When Peter Strom, the winner of the American Lindy Hop Championships, came to Macalester to teach a class, we were more than a little surprised that the first thing he did was let his partner lead. Here was this 6-foot-5-inch man, nationally renowned in swing dance, being whirled around the Kagin Ballroom by a girl half his size. Then he said, “So as you can see, it doesn’t matter if the person leading is a guy or a girl, but someone has to lead. When you’re driving a car, does everyone get a steering wheel? No! That does not work.” The whole room laughed.
|My friends and I before a 40s-themed swing dance in a World War II |
airplane hangar, fall 2012.
That was my first lesson in the Lindy Hop, an energetic swing dance that has stuck around since the 1940s. I was hooked. That night, I swore I would find a way to get to his Wednesday night lessons in Uptown Minneapolis. I never did, because as a guitarist, songwriter, org leader, and a cappella singer, there were always music rehearsals to attend. But, Macalester being the flexible, friendly, and event-filled place that it is, I found other ways to explore this dance.
Every Monday night, the junior and senior leaders of the group went to Rhythm Junction, the most happening Lindy Hop venue in the Twin Cities.

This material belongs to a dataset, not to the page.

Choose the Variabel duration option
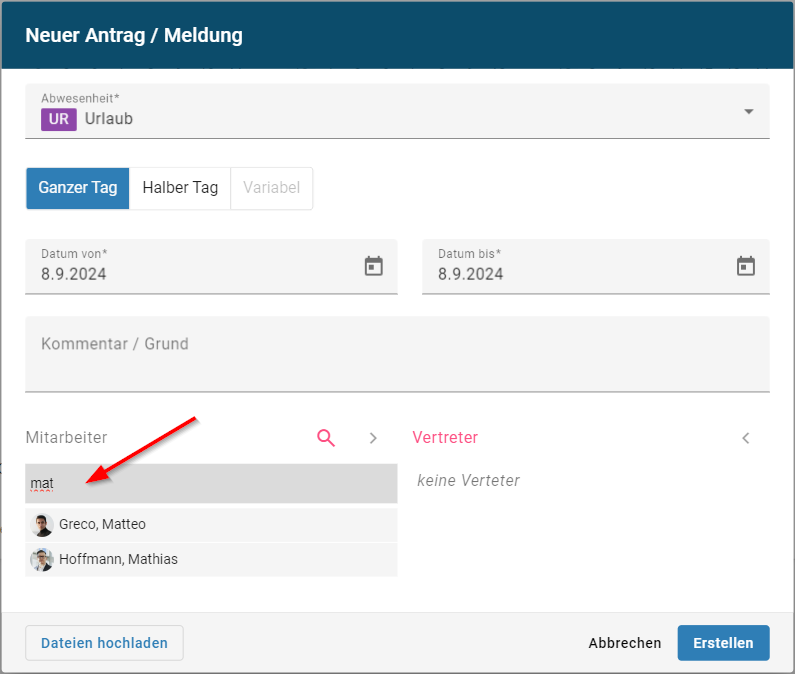Screen dimensions: 795x674 coord(271,188)
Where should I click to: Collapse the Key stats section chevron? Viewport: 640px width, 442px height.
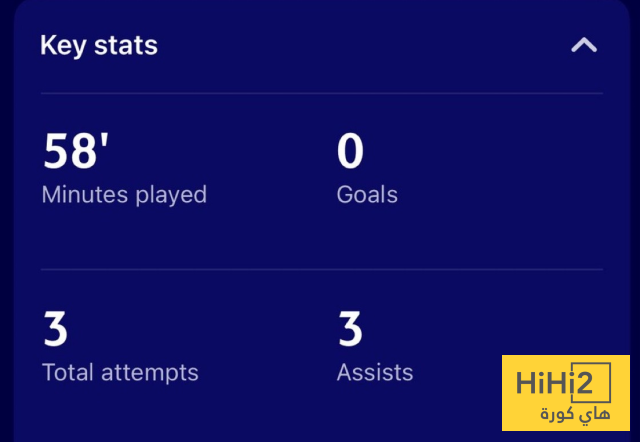tap(583, 45)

I started getting ahead on my homework each weekend so I could tag along. Having taken just enough Jump n Jive lessons to know the basic steps, I vowed to learn the rest on the Rhythm Junction dancefloor. It wasn’t the easiest way to learn, or the most graceful. Believe me, I stepped on more toes than I care to admit.

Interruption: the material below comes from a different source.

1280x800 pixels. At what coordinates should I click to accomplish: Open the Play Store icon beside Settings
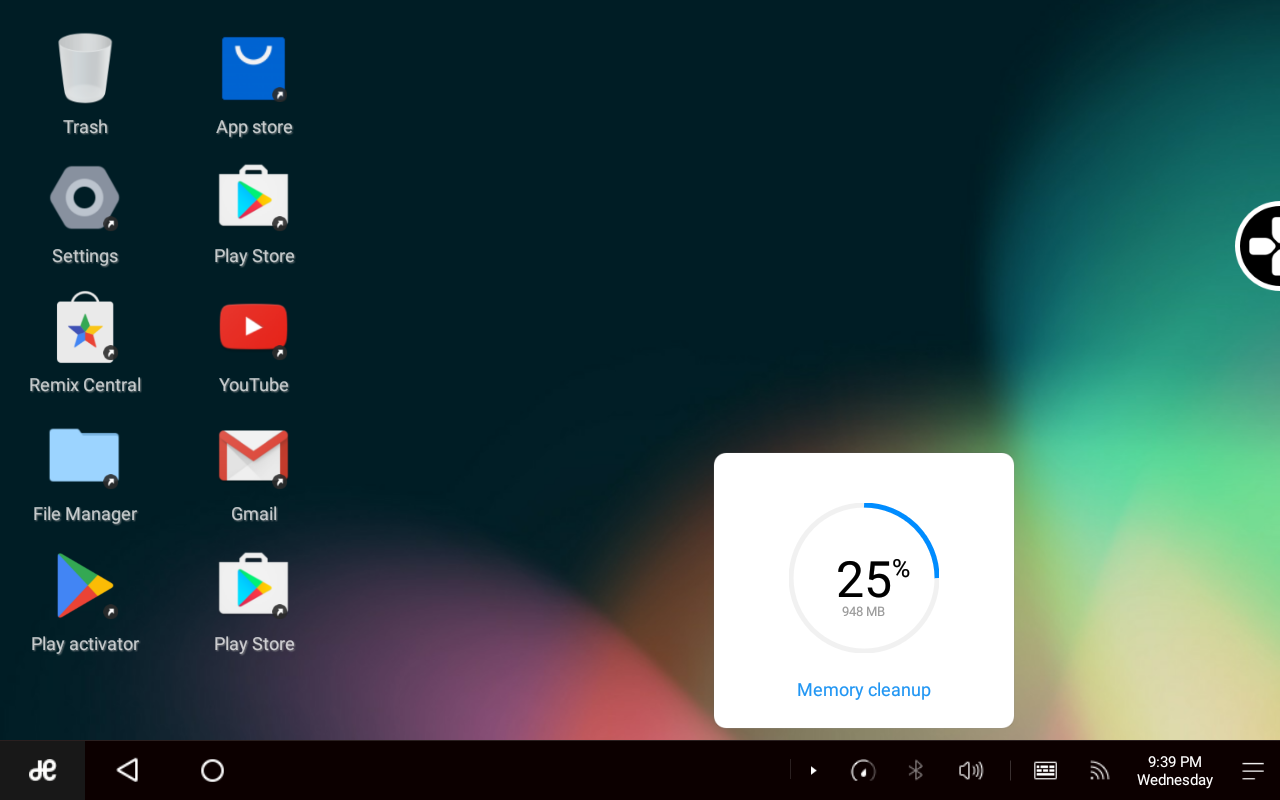click(x=253, y=199)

|Whipping out some swing dance moves at Winter Ball|
Maybe I was too bold for my own good. I knew I was going to botch more turns, swivels, and swingouts than anyone else in that room full of seasoned Lindy Hoppers. But I never let that stop me from asking guys to dance. “I’m still learning,” I would just say to my partners with a smile. “So sometimes I get confused.” One semi-pro, who had every right to critique my flailing footwork, just smiled right back and said, “I’ve never seen someone have so much fun being confused.”
So there you go. When you love something so much that you’ll willingly make a fool of yourself to get better at it, you probably shouldn’t stop. Without Mac Jump n Jive, and its leaders who took me under their wing, I’d probably still be plotting how to get to my second lesson.
|Practicing in Wallace Lounge. Knowing how to|
lead can come in handy!
My friends caught the bug too. Our sophomore year, we would move all the furniture in the Wallace dorm lounge so we could practice new moves. I’m a senior now, and although Mac Jump n Jive doesn’t formally exist as a student org anymore, my friends and I carry on the mission of the group: to get people out dancing in the Twin Cities. Yes, we are “those people” who will dress to the nines in 40s fashion, pile into my car, and go to Saturday night sock hops. We’ve danced everywhere from Minneapolis dive bars to nearby Universities like St. Thomas, Hamline, and St. Kate’s. We’ve even been to a dance held in a World War Two airplane hangar, complete with a live Big Band. I took Peter Strom’s advice and learned to lead as well as follow, since I wanted to know what it was like to“steer the car.“
As it turns out, I will be staying in the Twin Cities after I graduate this May. I am so glad that I can continue to be a part of the vibrant swing dance community here. And I plan to finally take Peter Strom’s lessons in Uptown.